FTY720 Administration.

Wt and TIMP-1KO mice received daily FTY720 (3 mg/kg) injections beginning at the peak of clinical illness and continued daily for 14 d consecutive days. Peak illness was defined as maintaining a constant score of 2 or above for at least 2 d. Control groups were injected with and equivalent volume of vehicle (PBS).

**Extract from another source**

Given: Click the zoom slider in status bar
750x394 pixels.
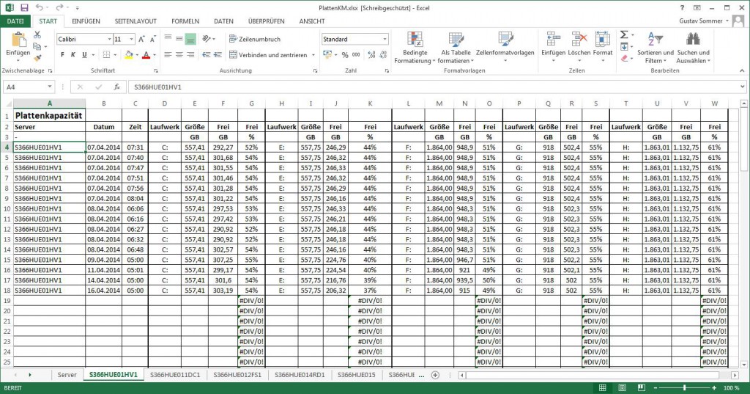Looking at the screenshot, I should tap(684, 387).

In Vitro FTY720 Metabolism Analyses.

Analysis of FTY720 metabolism in primary astrocyte cultures was performed using flow injection mass spectroscopy based on established methods. Briefly, samples (5 µL) were introduced into the mass spectrometer (ABSciex 4000 QTrap LC–MS/MS) using a water/methanol/formic acid solution (50/50/0.1%) at an infusion rate of 250 µL/min. Analytes were detected using positive ESI mode through multiple reaction monitoring using the parent/daughter ratios (Q1/Q3) of 388.193/290.100 (FTY720P) and 308.300/255.200 (FTY720). The ion spray capillary voltage was 4,000 V, and source temperature was set at 650 °C. Nitrogen was used as the curtain gas (10.00) and the collision-induced dissociation gas in Q2. The ion source gas 1 was set at 23. The declustering potential was 76 V, collision energy 15 V, and collision exit potential set at 6 V. Data were acquired using a dwell time of 150 ms with both mass filters operating in unit mass resolution. Data acquisition and instrument control were carried out using Analyst software and quantification based on peak height external calibration using MultiQuant software.

Supplementary Material

Appendix 01 (PDF)

Data, Materials, and Software Availability

All study data are included in the article and/or SI Appendix.